EXERCISE INSTRUCTIONS:
Print the stretch from "Most of the" through "refreshed file." of the passage on security matching and data loaders, word for word.

TEXT EXTRACT:
The reason you need to map these
entities is so you can algorithmically
trade based on the data set you bought.
The key concept in security matching is
point in time. Point in time is a hard
requirement because it prevents you from
corrupting the data with look-ahead
bias. An easy way to understand it, the
identifier for Apple is only valid for
the specific time periods during which
the company was publicly listed under
it, and those official identifiers can
change for several reasons. One example
is mergers and acquisitions. So, you
always have to ask what was true as of
that date, not what is true today. This
whole process tends to get pretty
straightforward once you've matched a
couple of data sets. A couple of things
to keep in mind. The data sets you're
mapping are often several terabytes in
size and they require quite a bit of
sophistication in how you process them.
That ranges from distributed computing,
where applicable, to processing the data
with fast, efficient transformations
using tools like Polars, Spark, or
NumPy.
Another concept that's very relevant to
security matching is data loaders.
When a vendor sells data to a quant firm
and then updates their database, the
firm needs to make sure it pulls in that
updated data. And the way you do that is
with a data loader, which tends to be
unique to each vendor.
Some vendors update their data daily,
some weekly, some monthly.
It really depends on the type of data
they sell.
Typically, what you'd expect is for the
data loader to pull in the updated
information from the vendor's side,
perform the necessary transformations
and aggregations to preprocess it, and
then save it down into the firm's
internal database.
From that point on, any trading factor
built off that data runs again on the
fresh data that just came in. So, data
loaders are a production-quality
feature. If the data loader doesn't
work, the trading factor gets halted.
So, it's critical that both the security
matching and the data loaders work
flawlessly and that you build in some
kind of auditing to catch any
discrepancies in the data coming
upstream from the vendor. And that opens
up a whole new concept, data auditing. I
couldn't depend on the vendor to provide
correct data all the time,
so I had to build auditing systems for
the different vendors.
Most of the time, this was just
statistical metrics reported on certain
columns of the data set,
or even calculating the coverage of the
securities mentioned in the newly
refreshed file.
Any difference that crossed a certain
threshold would flag me, or whoever else
was responsible on the data side, to
look into the issue. This is a very
common standard practice in the quant
space because if the data is wrong, your
trading factor is trading on incorrect
data. So, it's vital to pinpoint the
issue as early and as far upstream as
possible.

RECORDED INFORMATION:
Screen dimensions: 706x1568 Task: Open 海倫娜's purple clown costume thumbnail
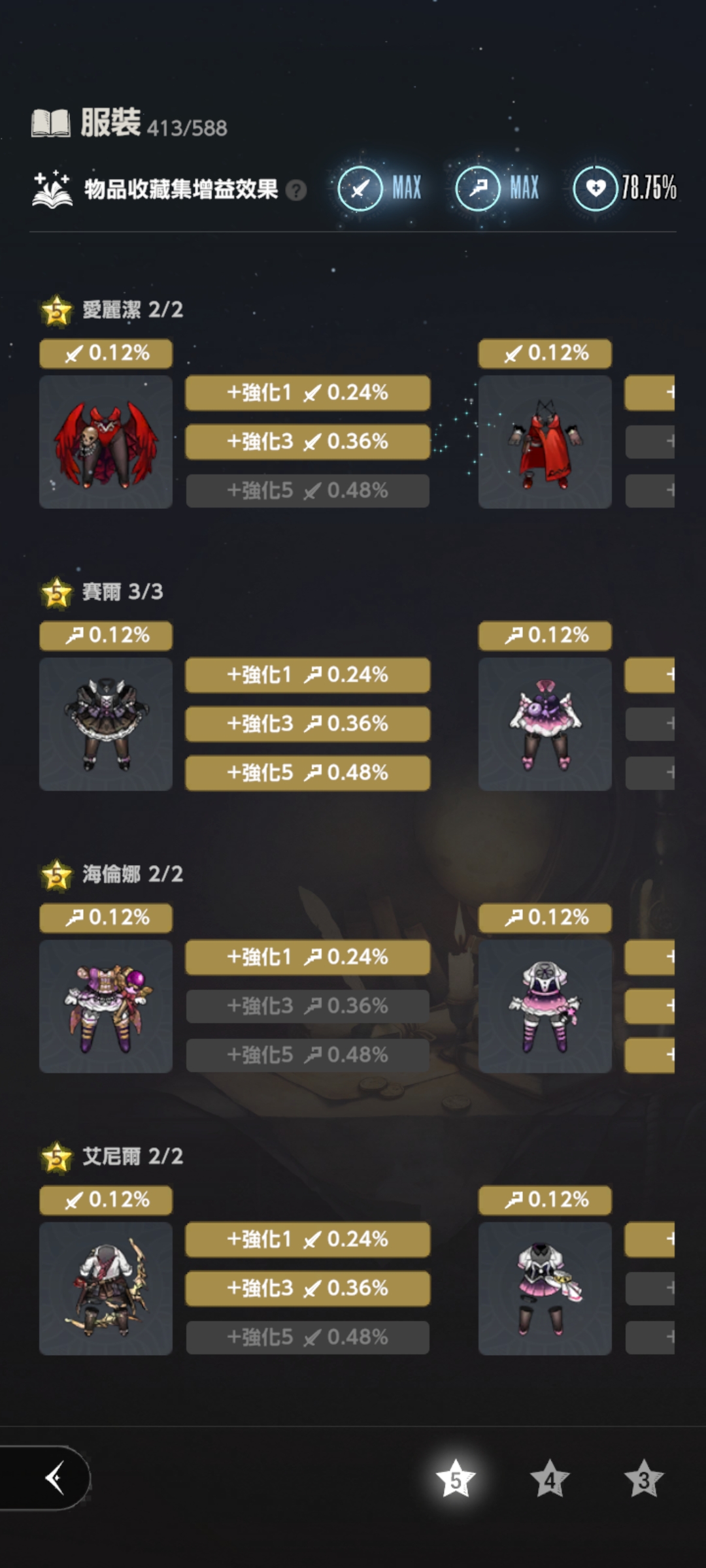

ANSWER BELOW:
Most of the time, this was just
statistical metrics reported on certain
columns of the data set,
or even calculating the coverage of the
securities mentioned in the newly
refreshed file.